- [Information shown]
──────────
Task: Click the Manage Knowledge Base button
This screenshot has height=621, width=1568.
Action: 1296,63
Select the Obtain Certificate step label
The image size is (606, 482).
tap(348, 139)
──────────
- [Exercise goal] Report each of the lines above that contains the word "button", copying every such line in full.

- [Reply]
Task: Click the Manage Knowledge Base button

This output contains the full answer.